From: Bjartur Thorlacius
Subject: bug#8420: dirname
Date: Mon, 4 Apr 2011 18:49:36 +0000

On 4/4/11, Eric Blake <address@hidden> wrote:
> On 04/04/2011 11:23 AM, Bjartur Thorlacius wrote:
>> You should probably not be using $0, as it doesn't contain a pathname.
>>
>> Nonetheless, I believe there's truly a bug.
>> Retyped from the manual for dirname 8.5:
>> SYNOPSIS
>>    dirname NAME
>>    dirname OPTION
>> While simple, this doesn't describe the GNU implementation, which is more
>> like:
>>    dirname -- NAME
>>    dirname OPTION
>> where OPTION begins with a hyphen or two.
>> The '97 SUS 2 spec has the most simple synopsis:
>>    dirname string
>
> Coreutils complies with SUSv2, as well as SUSv3 (POSIX 2001) and SUSv4
> (POSIX 2008).  Remember, POSIX states that _any_ standardized app _may_,
> but not _must_, accept options unless explicitly documented otherwise
> (as is the case for 'echo'); and therefore, all compliant apps not
> documented otherwise _must_ accept -- for end-of-options, and all
> compliant clients _must_ supply -- if they expect that the first
> argument might begin with a -.  All of this without having to explicitly
> document -- on every utility, because it was documented globally instead.
>
>>
>> GNU dirname 8.5 (and some earlier versions) and FreeBSD dirname as
>> shipped with an  OS X 10.4 fail to filter strings starting with an
>> ASCII hyphen-minus, followed by one or more characters.
>
> Please give a demonstration of an actual situation to back up your
> assertion of a bug; until you do that, I have to assume that your test
> is flawed and that GNU coreutils is standard-compliant.
>
>> FreeBSD
>> dirname conformingly fails with exit code 1 (presumably EXIT_FAILURE)
>> in all cases except if argv[1] is "--", in which case both GNU and
>> FreeBSD dirname ignore it, and use argv[2] instead.

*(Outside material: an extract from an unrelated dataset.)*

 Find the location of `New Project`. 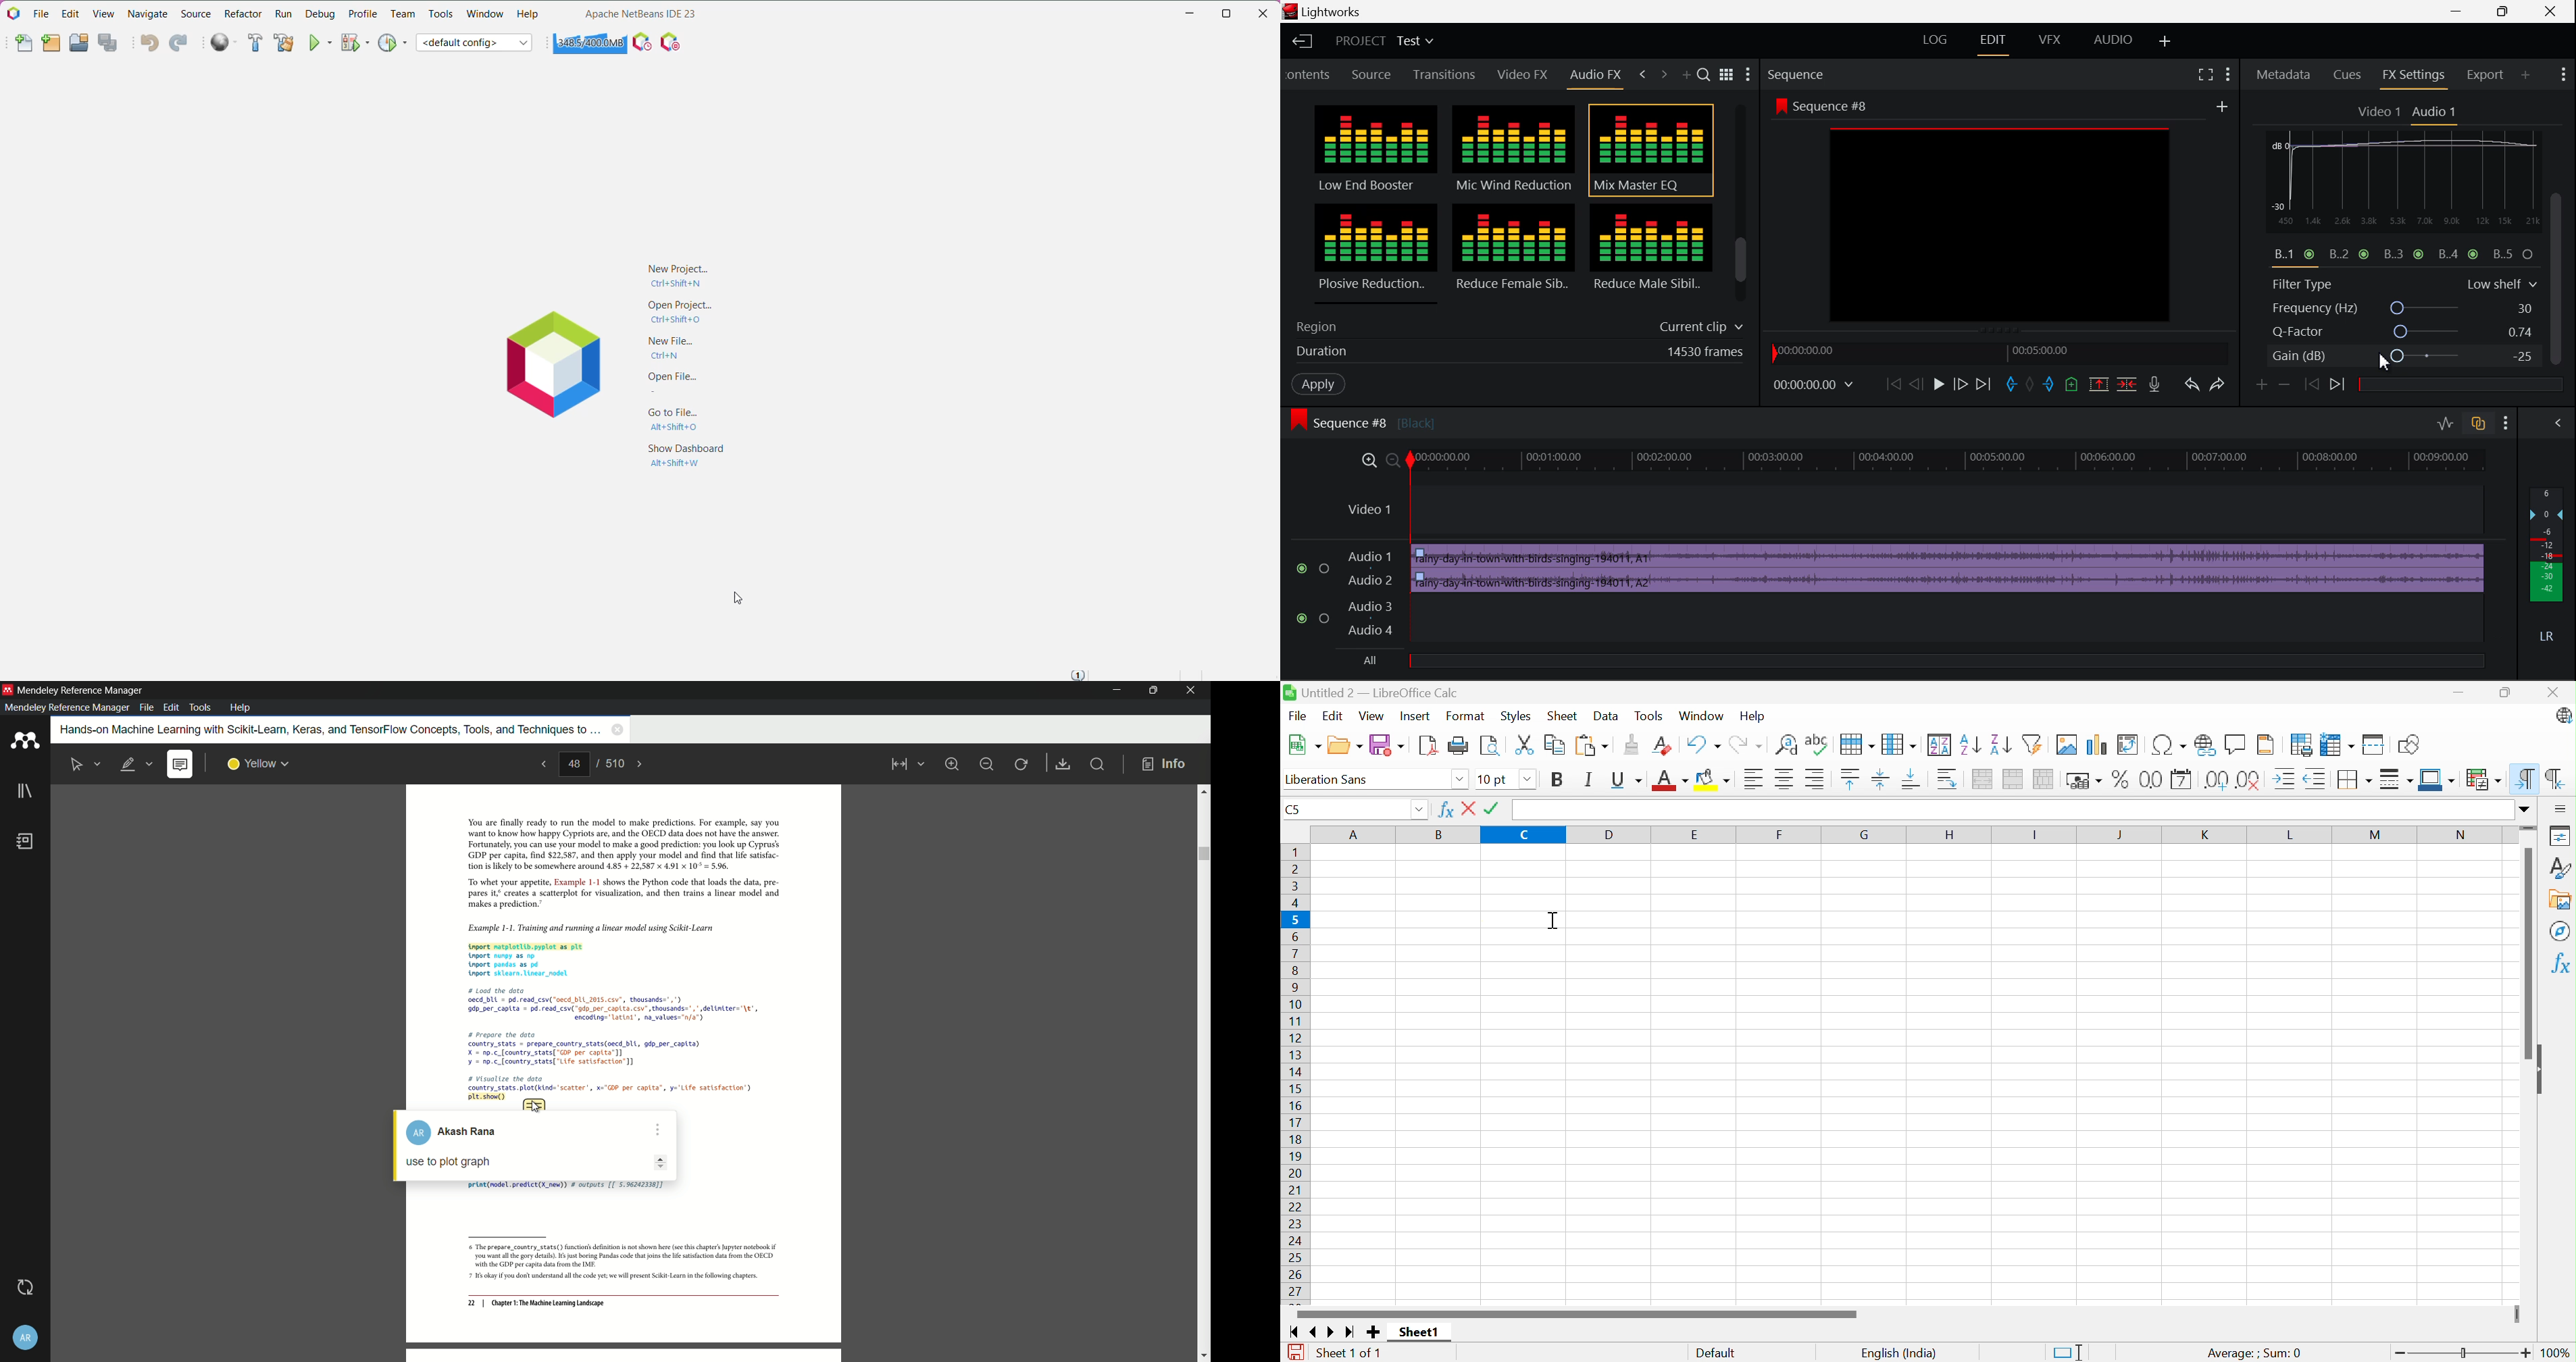

New Project is located at coordinates (674, 274).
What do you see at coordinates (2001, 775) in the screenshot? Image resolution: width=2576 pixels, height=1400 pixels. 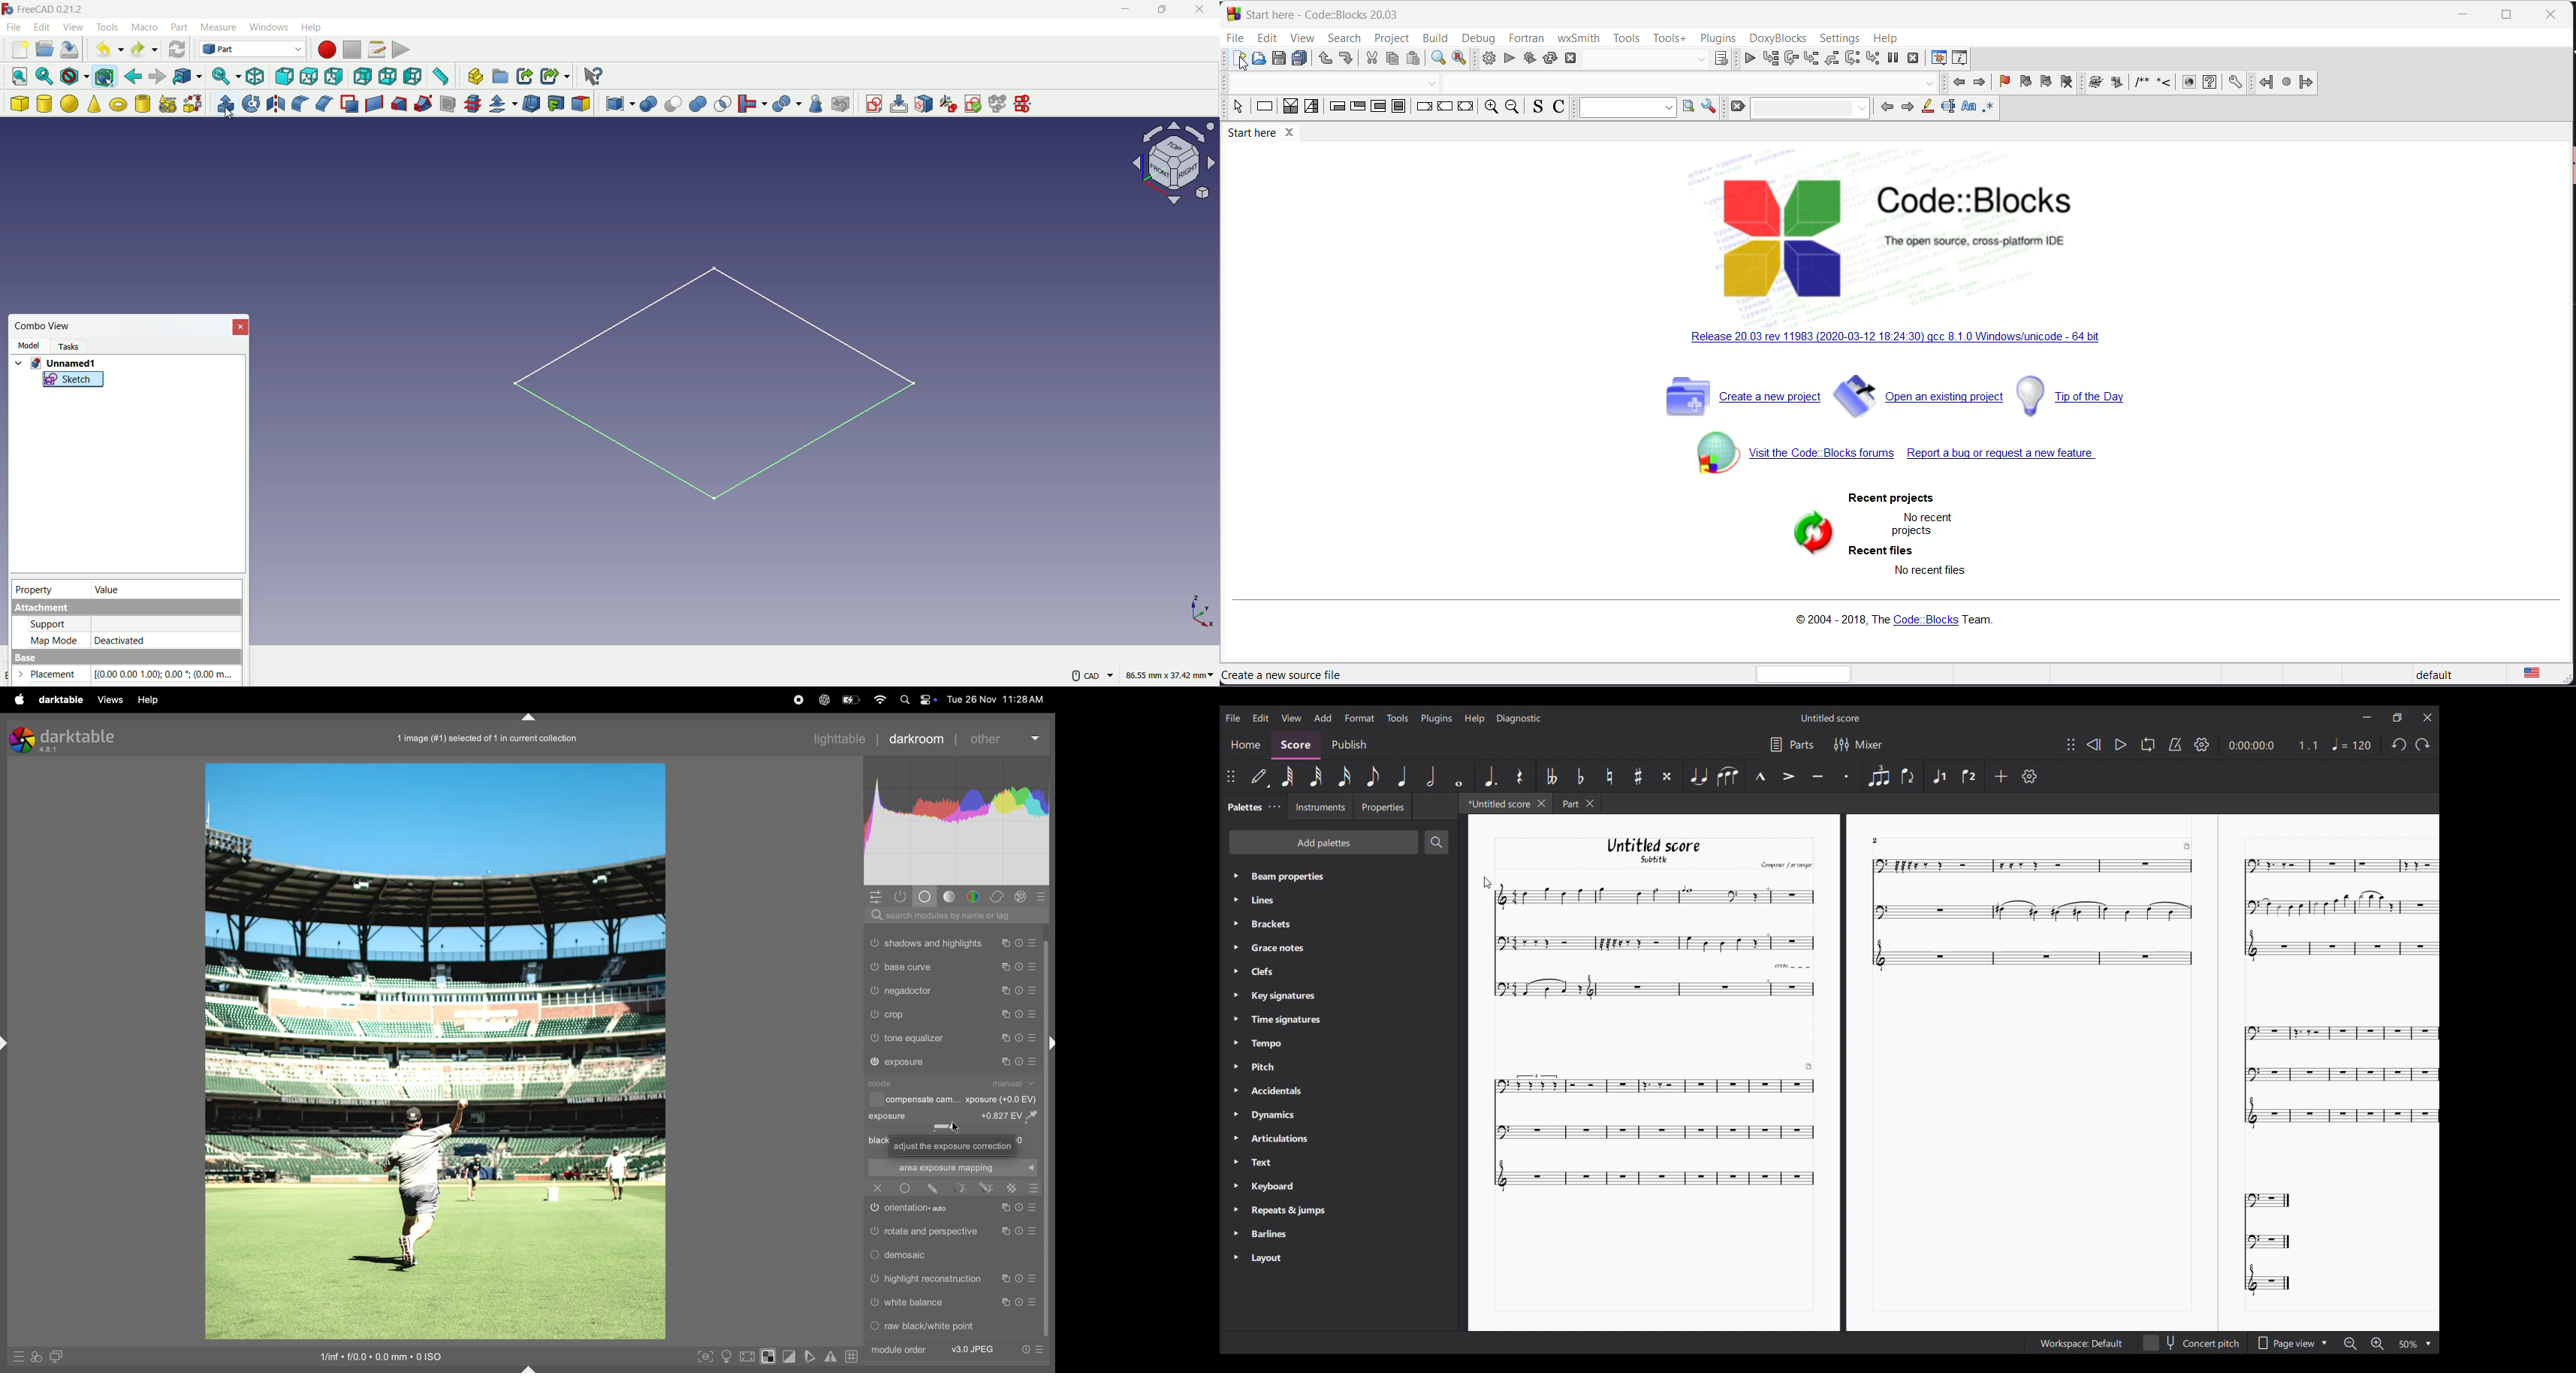 I see `Add` at bounding box center [2001, 775].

As does GNU
>> dirname 8.5, except for the strings "--version" and "--help", in which
>> case it writes non-conforming user messages to stdout and exits
>> successfully.
>
> The options --version and --help are _explicitly_ standards-conforming
> extensions.  The standard requires that any
But then again, are these extensions needed, or even desired?
Implementing only the standard synopsis would be much simpler.
Ideally, dirname shouldn't even check if it's arguments start with a
hyphen or not (save for checking caller for standards compliance).

> application (unless
> explicitly documented otherwise, as in the case of 'echo') may support
> extensions to the option parsing syntax, and since the standard requires
> that standardized options _only_ come from the set a-zA-VX-Z0-9 (-W is
> reserved for the implementation), then the use of --xyz is an
> appropriate implementation-specific extension to select the '-' short
> option (which in the GNU world is in reality turning on long-option
> parsing).
>
It's quite confusing, however, to silently interpret argv[1] as an
option and write output not conforming to the format specified in
STDOUT.

> _ANY_ implementation of dirname that rejects 'dirname -- a' as invalid
> is not standards-compliant, and the bug should be raised against that
> version of dirname.
>
>> tl;dr dirname -bash should output a single dot followed by a newline.
>
> Wrong conclusion.  That invocation is in violation of the standards, so
> it has unspecified behavior.  It _might_ output '.' if "-bash" were
> treated as a filename, but the standards _also_ state that it is valid
> to be treated as the "-b" option (since the standard explicitly permits
> dirname to have extensions of options, even if no options are
> standardized); which is exactly how GNU coreutils behaves.  The _only_
> standardized way to take the dirname of "-bash" is to use "--":
>
> dirname -- -bash
>
I see now that portable application programs should *always* invoke
dirname with argv[1] set to "--".

Anyone up for filing a bug against busybox?